WRITTEN EXERCISE ::
Count the lines of the material below that contain the string "blue". Give only the number.

MATERIAL FOR THE TASK ::
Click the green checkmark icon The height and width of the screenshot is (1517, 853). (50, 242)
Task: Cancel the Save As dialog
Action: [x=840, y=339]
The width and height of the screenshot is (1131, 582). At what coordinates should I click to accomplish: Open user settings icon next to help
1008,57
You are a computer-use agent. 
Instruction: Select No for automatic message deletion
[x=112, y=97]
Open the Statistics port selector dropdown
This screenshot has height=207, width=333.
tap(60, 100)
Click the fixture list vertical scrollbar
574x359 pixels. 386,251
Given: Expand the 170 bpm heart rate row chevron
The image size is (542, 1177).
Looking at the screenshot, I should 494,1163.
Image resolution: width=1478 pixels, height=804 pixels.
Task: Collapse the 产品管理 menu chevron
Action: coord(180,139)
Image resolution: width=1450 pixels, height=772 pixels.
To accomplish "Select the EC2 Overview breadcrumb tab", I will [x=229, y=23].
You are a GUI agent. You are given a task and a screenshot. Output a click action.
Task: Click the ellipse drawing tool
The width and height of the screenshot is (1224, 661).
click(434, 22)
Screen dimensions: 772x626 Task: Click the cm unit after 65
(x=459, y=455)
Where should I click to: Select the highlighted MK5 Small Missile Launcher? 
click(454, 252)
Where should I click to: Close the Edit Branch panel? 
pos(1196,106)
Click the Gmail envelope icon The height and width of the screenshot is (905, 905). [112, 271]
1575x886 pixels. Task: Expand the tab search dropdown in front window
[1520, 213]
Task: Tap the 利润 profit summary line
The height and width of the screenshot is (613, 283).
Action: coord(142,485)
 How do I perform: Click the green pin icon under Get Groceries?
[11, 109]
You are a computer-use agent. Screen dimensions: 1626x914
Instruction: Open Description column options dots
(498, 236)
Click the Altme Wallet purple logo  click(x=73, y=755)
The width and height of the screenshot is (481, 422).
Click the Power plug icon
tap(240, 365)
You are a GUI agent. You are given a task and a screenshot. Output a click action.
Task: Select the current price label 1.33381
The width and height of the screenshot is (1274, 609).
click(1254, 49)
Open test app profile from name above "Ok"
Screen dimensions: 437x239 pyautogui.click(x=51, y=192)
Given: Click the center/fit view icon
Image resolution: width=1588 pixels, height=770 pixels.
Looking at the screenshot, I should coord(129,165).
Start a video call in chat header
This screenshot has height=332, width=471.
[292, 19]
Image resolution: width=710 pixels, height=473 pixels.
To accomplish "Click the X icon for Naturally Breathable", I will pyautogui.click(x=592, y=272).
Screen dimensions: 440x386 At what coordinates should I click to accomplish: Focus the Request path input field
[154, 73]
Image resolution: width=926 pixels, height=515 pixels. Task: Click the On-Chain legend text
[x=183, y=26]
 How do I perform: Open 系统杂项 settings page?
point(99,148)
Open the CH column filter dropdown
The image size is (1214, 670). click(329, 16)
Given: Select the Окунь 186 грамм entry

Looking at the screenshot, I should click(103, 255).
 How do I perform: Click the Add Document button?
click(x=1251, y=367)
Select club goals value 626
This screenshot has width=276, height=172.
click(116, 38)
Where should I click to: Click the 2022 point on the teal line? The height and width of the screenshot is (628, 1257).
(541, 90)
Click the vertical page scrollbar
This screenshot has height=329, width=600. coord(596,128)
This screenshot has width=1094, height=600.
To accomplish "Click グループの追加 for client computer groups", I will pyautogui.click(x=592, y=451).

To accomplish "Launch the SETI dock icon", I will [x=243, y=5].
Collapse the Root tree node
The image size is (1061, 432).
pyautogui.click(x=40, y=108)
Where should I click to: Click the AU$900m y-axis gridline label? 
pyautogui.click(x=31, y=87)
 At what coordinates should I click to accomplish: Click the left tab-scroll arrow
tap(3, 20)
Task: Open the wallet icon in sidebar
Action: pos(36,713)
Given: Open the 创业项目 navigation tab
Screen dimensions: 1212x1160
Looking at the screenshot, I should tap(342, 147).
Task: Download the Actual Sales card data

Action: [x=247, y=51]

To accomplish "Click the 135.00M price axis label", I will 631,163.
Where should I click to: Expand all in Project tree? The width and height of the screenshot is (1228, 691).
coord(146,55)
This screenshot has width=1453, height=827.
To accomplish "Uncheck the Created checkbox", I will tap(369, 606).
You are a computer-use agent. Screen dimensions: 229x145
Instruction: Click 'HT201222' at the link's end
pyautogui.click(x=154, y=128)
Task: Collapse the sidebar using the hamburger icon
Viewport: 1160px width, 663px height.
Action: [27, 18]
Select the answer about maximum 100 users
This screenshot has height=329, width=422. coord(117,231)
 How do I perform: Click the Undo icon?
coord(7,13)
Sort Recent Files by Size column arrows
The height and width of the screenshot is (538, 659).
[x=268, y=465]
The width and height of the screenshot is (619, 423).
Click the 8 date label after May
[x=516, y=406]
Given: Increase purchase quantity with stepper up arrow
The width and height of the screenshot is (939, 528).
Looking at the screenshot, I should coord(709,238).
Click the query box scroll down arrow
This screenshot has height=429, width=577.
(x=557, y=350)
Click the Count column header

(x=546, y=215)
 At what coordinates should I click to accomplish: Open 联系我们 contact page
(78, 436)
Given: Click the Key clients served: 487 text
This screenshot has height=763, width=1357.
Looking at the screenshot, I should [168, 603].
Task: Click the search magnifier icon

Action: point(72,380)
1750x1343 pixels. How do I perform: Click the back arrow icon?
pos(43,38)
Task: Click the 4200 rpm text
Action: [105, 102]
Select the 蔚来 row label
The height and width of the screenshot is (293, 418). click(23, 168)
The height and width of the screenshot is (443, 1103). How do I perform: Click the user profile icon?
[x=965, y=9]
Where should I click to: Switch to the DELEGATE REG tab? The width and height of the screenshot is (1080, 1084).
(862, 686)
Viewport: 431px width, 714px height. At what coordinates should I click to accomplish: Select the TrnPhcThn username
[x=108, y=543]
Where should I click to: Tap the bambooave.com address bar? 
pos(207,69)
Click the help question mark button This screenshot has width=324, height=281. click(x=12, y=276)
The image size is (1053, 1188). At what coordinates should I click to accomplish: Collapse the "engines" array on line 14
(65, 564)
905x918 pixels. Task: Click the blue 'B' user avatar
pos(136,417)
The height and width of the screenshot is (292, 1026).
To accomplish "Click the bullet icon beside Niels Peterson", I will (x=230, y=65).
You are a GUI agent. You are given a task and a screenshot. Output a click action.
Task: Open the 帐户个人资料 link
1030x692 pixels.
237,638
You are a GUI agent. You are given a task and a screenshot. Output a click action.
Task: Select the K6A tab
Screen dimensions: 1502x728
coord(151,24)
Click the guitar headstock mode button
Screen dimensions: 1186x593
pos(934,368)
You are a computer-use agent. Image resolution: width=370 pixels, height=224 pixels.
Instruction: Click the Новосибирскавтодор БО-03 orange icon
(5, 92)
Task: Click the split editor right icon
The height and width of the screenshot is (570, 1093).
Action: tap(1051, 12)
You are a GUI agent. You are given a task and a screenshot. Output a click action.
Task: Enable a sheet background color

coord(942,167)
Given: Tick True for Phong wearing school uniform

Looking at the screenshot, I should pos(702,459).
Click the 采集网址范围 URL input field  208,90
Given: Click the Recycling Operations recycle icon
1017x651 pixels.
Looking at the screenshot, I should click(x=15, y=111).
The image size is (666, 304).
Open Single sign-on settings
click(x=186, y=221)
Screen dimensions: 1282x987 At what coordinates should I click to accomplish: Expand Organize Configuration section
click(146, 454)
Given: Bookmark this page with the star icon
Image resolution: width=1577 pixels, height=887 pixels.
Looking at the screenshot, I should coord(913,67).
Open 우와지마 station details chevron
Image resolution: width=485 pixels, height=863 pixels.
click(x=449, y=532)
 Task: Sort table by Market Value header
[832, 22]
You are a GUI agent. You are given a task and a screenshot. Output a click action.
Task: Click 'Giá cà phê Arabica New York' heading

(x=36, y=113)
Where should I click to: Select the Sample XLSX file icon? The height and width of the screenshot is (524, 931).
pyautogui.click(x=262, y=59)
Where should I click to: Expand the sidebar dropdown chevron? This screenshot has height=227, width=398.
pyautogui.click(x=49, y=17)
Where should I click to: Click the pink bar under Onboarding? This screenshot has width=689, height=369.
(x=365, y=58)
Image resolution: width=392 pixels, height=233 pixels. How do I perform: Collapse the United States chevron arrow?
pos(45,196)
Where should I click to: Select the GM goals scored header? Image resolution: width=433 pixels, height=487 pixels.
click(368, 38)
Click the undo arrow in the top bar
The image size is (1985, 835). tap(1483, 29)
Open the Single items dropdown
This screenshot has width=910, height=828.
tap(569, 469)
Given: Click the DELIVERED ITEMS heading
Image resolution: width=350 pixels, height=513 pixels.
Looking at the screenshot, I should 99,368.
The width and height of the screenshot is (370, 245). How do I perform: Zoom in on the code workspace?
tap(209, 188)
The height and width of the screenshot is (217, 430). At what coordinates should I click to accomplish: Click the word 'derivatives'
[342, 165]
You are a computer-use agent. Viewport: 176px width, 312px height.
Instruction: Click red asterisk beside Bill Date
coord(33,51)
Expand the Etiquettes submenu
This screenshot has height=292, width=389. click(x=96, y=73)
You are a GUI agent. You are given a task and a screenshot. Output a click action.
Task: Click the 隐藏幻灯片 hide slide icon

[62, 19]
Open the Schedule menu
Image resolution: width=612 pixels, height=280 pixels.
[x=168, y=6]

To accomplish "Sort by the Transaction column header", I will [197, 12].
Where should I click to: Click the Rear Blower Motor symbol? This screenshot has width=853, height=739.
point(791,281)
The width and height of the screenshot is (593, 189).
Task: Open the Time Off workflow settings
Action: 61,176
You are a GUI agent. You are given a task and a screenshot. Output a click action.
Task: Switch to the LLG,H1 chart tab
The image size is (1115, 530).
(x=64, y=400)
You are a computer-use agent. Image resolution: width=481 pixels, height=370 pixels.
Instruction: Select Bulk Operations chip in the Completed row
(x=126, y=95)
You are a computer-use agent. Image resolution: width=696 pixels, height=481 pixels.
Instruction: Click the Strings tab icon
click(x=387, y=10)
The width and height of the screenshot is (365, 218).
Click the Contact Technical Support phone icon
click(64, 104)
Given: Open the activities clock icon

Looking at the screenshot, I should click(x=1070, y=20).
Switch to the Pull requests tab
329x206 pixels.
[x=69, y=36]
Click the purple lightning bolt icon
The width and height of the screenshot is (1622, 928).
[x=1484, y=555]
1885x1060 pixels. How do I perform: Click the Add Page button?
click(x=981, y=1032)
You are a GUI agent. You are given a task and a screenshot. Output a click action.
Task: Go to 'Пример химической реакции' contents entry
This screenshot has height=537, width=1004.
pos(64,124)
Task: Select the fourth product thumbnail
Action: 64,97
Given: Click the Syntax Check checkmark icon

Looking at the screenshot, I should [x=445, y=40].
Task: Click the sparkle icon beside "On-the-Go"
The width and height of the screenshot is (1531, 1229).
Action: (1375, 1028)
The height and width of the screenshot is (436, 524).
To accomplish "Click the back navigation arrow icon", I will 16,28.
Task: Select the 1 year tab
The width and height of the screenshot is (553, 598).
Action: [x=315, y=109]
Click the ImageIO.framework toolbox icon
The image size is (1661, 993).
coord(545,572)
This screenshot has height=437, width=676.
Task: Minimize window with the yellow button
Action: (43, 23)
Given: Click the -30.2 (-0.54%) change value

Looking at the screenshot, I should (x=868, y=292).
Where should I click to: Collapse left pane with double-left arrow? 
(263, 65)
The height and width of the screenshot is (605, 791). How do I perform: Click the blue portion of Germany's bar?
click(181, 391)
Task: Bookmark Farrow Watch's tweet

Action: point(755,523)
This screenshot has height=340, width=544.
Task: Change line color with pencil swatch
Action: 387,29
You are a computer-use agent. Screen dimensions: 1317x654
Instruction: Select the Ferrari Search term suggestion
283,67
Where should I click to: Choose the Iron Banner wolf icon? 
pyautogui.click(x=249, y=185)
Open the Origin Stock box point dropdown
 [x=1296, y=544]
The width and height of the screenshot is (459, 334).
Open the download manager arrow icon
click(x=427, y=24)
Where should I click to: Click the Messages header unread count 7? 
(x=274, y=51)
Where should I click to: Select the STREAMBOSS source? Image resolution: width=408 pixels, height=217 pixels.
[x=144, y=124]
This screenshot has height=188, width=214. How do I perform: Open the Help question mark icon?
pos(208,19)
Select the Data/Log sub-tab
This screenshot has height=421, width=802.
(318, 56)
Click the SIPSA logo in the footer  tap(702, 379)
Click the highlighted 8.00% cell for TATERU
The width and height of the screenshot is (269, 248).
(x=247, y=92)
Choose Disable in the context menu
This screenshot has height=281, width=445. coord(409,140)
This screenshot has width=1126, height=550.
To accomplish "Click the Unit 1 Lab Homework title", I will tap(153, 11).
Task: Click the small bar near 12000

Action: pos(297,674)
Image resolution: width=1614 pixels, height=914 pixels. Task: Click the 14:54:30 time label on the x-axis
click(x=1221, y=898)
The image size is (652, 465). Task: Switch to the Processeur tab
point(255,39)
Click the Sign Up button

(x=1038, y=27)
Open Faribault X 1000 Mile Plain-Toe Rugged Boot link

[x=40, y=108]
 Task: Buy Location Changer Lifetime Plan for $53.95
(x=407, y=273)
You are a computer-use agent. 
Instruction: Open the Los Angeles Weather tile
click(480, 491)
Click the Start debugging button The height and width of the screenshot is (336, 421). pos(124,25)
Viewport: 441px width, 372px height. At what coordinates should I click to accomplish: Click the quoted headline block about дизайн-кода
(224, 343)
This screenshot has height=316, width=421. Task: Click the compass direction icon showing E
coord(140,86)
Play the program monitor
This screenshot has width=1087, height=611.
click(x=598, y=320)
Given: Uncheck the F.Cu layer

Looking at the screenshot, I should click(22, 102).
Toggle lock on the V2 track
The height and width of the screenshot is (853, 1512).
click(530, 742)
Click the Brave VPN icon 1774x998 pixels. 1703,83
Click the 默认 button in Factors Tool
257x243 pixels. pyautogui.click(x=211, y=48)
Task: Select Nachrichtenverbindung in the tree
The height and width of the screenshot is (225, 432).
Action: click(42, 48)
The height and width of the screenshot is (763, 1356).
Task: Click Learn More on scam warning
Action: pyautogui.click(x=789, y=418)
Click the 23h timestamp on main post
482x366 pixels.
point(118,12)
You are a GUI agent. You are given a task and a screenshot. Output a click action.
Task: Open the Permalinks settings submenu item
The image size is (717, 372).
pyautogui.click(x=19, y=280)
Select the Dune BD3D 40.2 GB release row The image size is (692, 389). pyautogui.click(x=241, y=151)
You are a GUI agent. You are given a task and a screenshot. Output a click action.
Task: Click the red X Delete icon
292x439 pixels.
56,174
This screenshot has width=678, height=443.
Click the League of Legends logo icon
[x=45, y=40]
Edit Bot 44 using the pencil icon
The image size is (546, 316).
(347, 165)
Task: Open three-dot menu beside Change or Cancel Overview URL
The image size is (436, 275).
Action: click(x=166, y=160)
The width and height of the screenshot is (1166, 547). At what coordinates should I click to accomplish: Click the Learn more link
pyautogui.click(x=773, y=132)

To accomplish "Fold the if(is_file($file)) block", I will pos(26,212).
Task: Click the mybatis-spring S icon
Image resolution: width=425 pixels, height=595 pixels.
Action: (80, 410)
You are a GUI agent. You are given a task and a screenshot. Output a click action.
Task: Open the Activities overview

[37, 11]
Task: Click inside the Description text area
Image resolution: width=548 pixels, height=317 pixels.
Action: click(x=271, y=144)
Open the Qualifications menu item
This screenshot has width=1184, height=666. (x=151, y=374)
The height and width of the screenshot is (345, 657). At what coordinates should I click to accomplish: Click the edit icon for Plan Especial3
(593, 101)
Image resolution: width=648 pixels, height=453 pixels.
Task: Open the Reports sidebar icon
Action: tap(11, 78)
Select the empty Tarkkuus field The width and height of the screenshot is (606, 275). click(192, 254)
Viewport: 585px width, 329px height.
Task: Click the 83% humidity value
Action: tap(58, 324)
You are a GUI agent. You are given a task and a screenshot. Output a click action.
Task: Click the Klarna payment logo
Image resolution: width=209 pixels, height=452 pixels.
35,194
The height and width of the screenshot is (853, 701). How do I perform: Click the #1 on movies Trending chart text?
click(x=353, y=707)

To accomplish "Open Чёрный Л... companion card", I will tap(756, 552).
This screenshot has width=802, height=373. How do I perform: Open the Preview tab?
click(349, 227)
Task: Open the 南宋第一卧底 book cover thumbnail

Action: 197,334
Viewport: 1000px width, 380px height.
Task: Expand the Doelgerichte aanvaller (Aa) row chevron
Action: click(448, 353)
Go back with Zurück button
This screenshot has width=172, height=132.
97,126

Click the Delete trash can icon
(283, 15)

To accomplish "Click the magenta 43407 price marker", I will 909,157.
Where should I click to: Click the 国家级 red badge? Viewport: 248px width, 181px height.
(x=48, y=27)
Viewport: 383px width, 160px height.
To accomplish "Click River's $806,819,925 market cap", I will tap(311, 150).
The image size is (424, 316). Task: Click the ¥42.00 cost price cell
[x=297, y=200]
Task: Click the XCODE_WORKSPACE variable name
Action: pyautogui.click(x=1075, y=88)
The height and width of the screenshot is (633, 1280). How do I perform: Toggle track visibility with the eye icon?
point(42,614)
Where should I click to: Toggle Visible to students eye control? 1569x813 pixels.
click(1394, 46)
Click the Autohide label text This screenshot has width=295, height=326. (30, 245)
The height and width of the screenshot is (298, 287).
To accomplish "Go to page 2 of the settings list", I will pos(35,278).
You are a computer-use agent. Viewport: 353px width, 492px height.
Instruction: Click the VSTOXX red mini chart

RESULT OF THIS EXERCISE ::
2